┌────────
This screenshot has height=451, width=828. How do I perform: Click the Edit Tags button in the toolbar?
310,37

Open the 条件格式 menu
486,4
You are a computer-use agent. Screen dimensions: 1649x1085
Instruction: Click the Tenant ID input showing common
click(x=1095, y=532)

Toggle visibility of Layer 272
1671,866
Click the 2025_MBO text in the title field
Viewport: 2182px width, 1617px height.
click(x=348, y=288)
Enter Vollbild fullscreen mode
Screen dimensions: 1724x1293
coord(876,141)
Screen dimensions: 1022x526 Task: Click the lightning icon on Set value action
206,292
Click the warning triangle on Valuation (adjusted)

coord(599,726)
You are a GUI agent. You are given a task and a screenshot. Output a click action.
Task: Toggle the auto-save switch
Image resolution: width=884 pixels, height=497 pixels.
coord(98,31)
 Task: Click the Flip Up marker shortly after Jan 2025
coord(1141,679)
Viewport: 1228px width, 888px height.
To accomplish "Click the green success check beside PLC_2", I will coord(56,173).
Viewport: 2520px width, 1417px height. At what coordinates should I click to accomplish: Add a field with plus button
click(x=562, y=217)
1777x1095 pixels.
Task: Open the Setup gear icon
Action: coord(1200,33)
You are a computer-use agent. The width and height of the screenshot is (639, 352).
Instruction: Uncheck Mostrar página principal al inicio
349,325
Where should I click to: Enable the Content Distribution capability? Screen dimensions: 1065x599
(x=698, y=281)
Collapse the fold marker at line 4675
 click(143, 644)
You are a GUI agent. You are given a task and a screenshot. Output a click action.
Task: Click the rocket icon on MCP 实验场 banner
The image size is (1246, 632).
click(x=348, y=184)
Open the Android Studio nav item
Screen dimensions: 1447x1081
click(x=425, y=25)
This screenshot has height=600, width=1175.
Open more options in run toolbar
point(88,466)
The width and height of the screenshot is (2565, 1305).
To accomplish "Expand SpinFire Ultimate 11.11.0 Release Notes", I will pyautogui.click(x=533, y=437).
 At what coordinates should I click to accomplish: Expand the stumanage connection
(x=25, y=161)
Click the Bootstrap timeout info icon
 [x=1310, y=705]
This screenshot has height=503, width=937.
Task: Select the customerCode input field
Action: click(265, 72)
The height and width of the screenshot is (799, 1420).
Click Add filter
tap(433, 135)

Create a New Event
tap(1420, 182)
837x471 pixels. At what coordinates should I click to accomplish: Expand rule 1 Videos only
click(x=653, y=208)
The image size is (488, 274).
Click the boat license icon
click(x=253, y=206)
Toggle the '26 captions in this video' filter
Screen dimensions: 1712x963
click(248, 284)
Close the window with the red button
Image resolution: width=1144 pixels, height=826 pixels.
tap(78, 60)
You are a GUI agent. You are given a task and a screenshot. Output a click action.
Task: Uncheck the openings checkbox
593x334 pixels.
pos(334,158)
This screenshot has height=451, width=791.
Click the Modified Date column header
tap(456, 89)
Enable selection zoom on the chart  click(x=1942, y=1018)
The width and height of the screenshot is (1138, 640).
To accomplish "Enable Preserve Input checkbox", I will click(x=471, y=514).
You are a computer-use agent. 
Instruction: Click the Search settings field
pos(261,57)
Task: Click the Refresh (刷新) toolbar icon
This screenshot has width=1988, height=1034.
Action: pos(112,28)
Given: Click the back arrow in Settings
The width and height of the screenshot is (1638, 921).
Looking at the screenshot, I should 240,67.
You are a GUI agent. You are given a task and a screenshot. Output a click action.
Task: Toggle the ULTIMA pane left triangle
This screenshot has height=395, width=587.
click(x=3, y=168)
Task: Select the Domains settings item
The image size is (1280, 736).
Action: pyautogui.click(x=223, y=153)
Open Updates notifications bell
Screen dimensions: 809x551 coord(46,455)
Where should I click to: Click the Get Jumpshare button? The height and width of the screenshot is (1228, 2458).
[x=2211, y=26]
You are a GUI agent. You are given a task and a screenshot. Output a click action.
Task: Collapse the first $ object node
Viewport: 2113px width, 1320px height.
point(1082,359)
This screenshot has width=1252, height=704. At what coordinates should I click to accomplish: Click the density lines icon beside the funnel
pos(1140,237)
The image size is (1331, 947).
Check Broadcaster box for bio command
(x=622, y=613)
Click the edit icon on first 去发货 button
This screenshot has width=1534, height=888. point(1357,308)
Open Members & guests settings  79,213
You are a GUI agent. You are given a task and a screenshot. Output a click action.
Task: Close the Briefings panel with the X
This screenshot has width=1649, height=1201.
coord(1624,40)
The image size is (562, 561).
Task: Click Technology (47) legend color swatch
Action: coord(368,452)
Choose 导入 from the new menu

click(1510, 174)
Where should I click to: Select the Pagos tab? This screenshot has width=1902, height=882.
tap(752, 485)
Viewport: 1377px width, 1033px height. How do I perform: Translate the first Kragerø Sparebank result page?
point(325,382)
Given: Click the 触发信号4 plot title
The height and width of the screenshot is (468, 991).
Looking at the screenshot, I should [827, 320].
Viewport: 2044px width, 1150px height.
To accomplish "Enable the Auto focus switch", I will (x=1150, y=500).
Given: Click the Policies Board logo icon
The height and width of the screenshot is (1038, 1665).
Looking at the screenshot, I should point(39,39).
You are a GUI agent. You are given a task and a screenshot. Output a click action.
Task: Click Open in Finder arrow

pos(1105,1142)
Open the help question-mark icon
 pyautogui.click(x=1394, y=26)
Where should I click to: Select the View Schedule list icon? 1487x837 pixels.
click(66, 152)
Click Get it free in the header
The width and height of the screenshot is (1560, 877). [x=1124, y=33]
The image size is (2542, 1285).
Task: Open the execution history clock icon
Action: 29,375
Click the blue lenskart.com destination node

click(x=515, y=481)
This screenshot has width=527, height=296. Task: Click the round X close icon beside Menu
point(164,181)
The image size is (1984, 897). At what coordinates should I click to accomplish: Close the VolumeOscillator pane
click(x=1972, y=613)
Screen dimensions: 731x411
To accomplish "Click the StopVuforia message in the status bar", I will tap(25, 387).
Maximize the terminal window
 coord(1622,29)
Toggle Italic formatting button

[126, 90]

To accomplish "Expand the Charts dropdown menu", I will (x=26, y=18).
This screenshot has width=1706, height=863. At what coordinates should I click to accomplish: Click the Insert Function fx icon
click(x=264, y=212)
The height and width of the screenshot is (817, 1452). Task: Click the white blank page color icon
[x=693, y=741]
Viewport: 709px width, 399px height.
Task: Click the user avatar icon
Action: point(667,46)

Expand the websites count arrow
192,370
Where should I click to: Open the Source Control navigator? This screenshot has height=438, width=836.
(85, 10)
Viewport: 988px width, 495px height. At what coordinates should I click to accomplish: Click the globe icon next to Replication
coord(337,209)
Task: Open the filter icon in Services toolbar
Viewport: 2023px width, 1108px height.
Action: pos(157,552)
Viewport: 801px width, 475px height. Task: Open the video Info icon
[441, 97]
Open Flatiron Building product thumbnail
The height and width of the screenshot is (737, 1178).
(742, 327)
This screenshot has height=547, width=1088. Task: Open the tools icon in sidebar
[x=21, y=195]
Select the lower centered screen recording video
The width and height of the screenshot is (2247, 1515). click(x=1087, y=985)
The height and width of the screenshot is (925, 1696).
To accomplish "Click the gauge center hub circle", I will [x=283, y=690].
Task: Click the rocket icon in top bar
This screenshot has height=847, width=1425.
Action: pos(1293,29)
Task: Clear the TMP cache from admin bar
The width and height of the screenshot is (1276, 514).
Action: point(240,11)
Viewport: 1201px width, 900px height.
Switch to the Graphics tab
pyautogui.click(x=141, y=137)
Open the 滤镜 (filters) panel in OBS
└────────
### [Directions for this task]
Nothing is to be altered; retype each entry exactly.

### [Answer space]
This screenshot has height=451, width=828. How do I perform: Click the Edit Tags button in the toolbar?
310,37

Open the 条件格式 menu
486,4
You are a computer-use agent. Screen dimensions: 1649x1085
Instruction: Click the Tenant ID input showing common
click(x=1095, y=532)

Toggle visibility of Layer 272
1671,866
Click the 2025_MBO text in the title field
Viewport: 2182px width, 1617px height.
click(x=348, y=288)
Enter Vollbild fullscreen mode
Screen dimensions: 1724x1293
coord(876,141)
Screen dimensions: 1022x526 Task: Click the lightning icon on Set value action
206,292
Click the warning triangle on Valuation (adjusted)

coord(599,726)
You are a GUI agent. You are given a task and a screenshot. Output a click action.
Task: Toggle the auto-save switch
Image resolution: width=884 pixels, height=497 pixels.
coord(98,31)
 Task: Click the Flip Up marker shortly after Jan 2025
coord(1141,679)
Viewport: 1228px width, 888px height.
To accomplish "Click the green success check beside PLC_2", I will coord(56,173).
Viewport: 2520px width, 1417px height. At what coordinates should I click to accomplish: Add a field with plus button
click(x=562, y=217)
1777x1095 pixels.
Task: Open the Setup gear icon
Action: coord(1200,33)
You are a computer-use agent. The width and height of the screenshot is (639, 352).
Instruction: Uncheck Mostrar página principal al inicio
349,325
Where should I click to: Enable the Content Distribution capability? Screen dimensions: 1065x599
(x=698, y=281)
Collapse the fold marker at line 4675
 click(143, 644)
You are a GUI agent. You are given a task and a screenshot. Output a click action.
Task: Click the rocket icon on MCP 实验场 banner
The image size is (1246, 632).
click(x=348, y=184)
Open the Android Studio nav item
Screen dimensions: 1447x1081
click(x=425, y=25)
This screenshot has height=600, width=1175.
Open more options in run toolbar
point(88,466)
The width and height of the screenshot is (2565, 1305).
To accomplish "Expand SpinFire Ultimate 11.11.0 Release Notes", I will pyautogui.click(x=533, y=437).
 At what coordinates should I click to accomplish: Expand the stumanage connection
(x=25, y=161)
Click the Bootstrap timeout info icon
 [x=1310, y=705]
This screenshot has height=503, width=937.
Task: Select the customerCode input field
Action: click(265, 72)
The height and width of the screenshot is (799, 1420).
Click Add filter
tap(433, 135)

Create a New Event
tap(1420, 182)
837x471 pixels. At what coordinates should I click to accomplish: Expand rule 1 Videos only
click(x=653, y=208)
The image size is (488, 274).
Click the boat license icon
click(x=253, y=206)
Toggle the '26 captions in this video' filter
Screen dimensions: 1712x963
click(248, 284)
Close the window with the red button
Image resolution: width=1144 pixels, height=826 pixels.
tap(78, 60)
You are a GUI agent. You are given a task and a screenshot. Output a click action.
Task: Uncheck the openings checkbox
593x334 pixels.
pos(334,158)
This screenshot has height=451, width=791.
Click the Modified Date column header
tap(456, 89)
Enable selection zoom on the chart  click(x=1942, y=1018)
The width and height of the screenshot is (1138, 640).
To accomplish "Enable Preserve Input checkbox", I will click(x=471, y=514).
You are a computer-use agent. 
Instruction: Click the Search settings field
pos(261,57)
Task: Click the Refresh (刷新) toolbar icon
This screenshot has width=1988, height=1034.
Action: pos(112,28)
Given: Click the back arrow in Settings
The width and height of the screenshot is (1638, 921).
Looking at the screenshot, I should 240,67.
You are a GUI agent. You are given a task and a screenshot. Output a click action.
Task: Toggle the ULTIMA pane left triangle
This screenshot has height=395, width=587.
click(x=3, y=168)
Task: Select the Domains settings item
The image size is (1280, 736).
Action: pyautogui.click(x=223, y=153)
Open Updates notifications bell
Screen dimensions: 809x551 coord(46,455)
Where should I click to: Click the Get Jumpshare button? The height and width of the screenshot is (1228, 2458).
[x=2211, y=26]
You are a GUI agent. You are given a task and a screenshot. Output a click action.
Task: Collapse the first $ object node
Viewport: 2113px width, 1320px height.
point(1082,359)
This screenshot has width=1252, height=704. At what coordinates should I click to accomplish: Click the density lines icon beside the funnel
pos(1140,237)
The image size is (1331, 947).
Check Broadcaster box for bio command
(x=622, y=613)
Click the edit icon on first 去发货 button
This screenshot has width=1534, height=888. point(1357,308)
Open Members & guests settings  79,213
You are a GUI agent. You are given a task and a screenshot. Output a click action.
Task: Close the Briefings panel with the X
This screenshot has width=1649, height=1201.
coord(1624,40)
The image size is (562, 561).
Task: Click Technology (47) legend color swatch
Action: coord(368,452)
Choose 导入 from the new menu

click(1510, 174)
Where should I click to: Select the Pagos tab? This screenshot has width=1902, height=882.
tap(752, 485)
Viewport: 1377px width, 1033px height. How do I perform: Translate the first Kragerø Sparebank result page?
point(325,382)
Given: Click the 触发信号4 plot title
The height and width of the screenshot is (468, 991).
Looking at the screenshot, I should [827, 320].
Viewport: 2044px width, 1150px height.
To accomplish "Enable the Auto focus switch", I will (x=1150, y=500).
Given: Click the Policies Board logo icon
The height and width of the screenshot is (1038, 1665).
Looking at the screenshot, I should point(39,39).
You are a GUI agent. You are given a task and a screenshot. Output a click action.
Task: Click Open in Finder arrow

pos(1105,1142)
Open the help question-mark icon
 pyautogui.click(x=1394, y=26)
Where should I click to: Select the View Schedule list icon? 1487x837 pixels.
click(66, 152)
Click Get it free in the header
The width and height of the screenshot is (1560, 877). [x=1124, y=33]
The image size is (2542, 1285).
Task: Open the execution history clock icon
Action: 29,375
Click the blue lenskart.com destination node

click(x=515, y=481)
This screenshot has width=527, height=296. Task: Click the round X close icon beside Menu
point(164,181)
The image size is (1984, 897). At what coordinates should I click to accomplish: Close the VolumeOscillator pane
click(x=1972, y=613)
Screen dimensions: 731x411
To accomplish "Click the StopVuforia message in the status bar", I will tap(25, 387).
Maximize the terminal window
 coord(1622,29)
Toggle Italic formatting button

[126, 90]

To accomplish "Expand the Charts dropdown menu", I will (x=26, y=18).
This screenshot has width=1706, height=863. At what coordinates should I click to accomplish: Click the Insert Function fx icon
click(x=264, y=212)
The height and width of the screenshot is (817, 1452). Task: Click the white blank page color icon
[x=693, y=741]
Viewport: 709px width, 399px height.
Task: Click the user avatar icon
Action: point(667,46)

Expand the websites count arrow
192,370
Where should I click to: Open the Source Control navigator? This screenshot has height=438, width=836.
(85, 10)
Viewport: 988px width, 495px height. At what coordinates should I click to accomplish: Click the globe icon next to Replication
coord(337,209)
Task: Open the filter icon in Services toolbar
Viewport: 2023px width, 1108px height.
Action: pos(157,552)
Viewport: 801px width, 475px height. Task: Open the video Info icon
[441, 97]
Open Flatiron Building product thumbnail
The height and width of the screenshot is (737, 1178).
(742, 327)
This screenshot has height=547, width=1088. Task: Open the tools icon in sidebar
[x=21, y=195]
Select the lower centered screen recording video
The width and height of the screenshot is (2247, 1515). click(x=1087, y=985)
The height and width of the screenshot is (925, 1696).
To accomplish "Click the gauge center hub circle", I will [x=283, y=690].
Task: Click the rocket icon in top bar
This screenshot has height=847, width=1425.
Action: pos(1293,29)
Task: Clear the TMP cache from admin bar
The width and height of the screenshot is (1276, 514).
Action: point(240,11)
Viewport: 1201px width, 900px height.
Switch to the Graphics tab
pyautogui.click(x=141, y=137)
Open the 滤镜 (filters) panel in OBS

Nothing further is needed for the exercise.